Notable findings include:

  • According to this year’s data, North Korea, Turkmenistan, Syria, Equatorial Guinea, and Yemen present the highest commercial bribery risk, while Norway, New Zealand, Switzerland, Sweden, and Denmark present the lowest.
  • Scores and rankings were relatively stable this year, with an average score change of 1.2 points and an average rank change of 3.9. This is partly due to the continued availability of data from the sources used to calculate last year’s scores.
  • A few countries appeared as outliers compared to last year, with a score change of more than 4 points. The primary cause of these significant score changes was the arrival of new data for those countries from the World Bank Enterprise Survey, which had previously surveyed those countries more than eight years ago.
  • Among the non-outlier countries, the greatest improvement in rank was seen in Kuwait, Sierra Leone, Moldova, Seychelles, and Bulgaria, and the greatest drop in rank occurred in Azerbaijan, El Salvador, Kiribati, Eswatini, and Tunisia.

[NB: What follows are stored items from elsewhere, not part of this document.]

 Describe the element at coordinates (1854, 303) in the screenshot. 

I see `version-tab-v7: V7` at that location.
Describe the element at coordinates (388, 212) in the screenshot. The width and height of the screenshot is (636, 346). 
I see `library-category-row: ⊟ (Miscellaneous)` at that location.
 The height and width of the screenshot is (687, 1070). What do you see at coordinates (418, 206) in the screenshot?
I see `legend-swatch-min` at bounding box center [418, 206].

Originally published in 2014 to meet a need in the business community for more reliable information about bribery risk worldwide, the TRACE Matrix helps companies examine the conditions that underpin business bribery risk.

“The business community plays a central role in the effort to reduce corruption,” TRACE President Alexandra Wrage said. “By maintaining high ethical standards in their direct engagement with civil servants and government leaders, multinational companies can help countries improve governance. Companies, however, need to understand the sources and multifaceted character of corruption to better target risk.”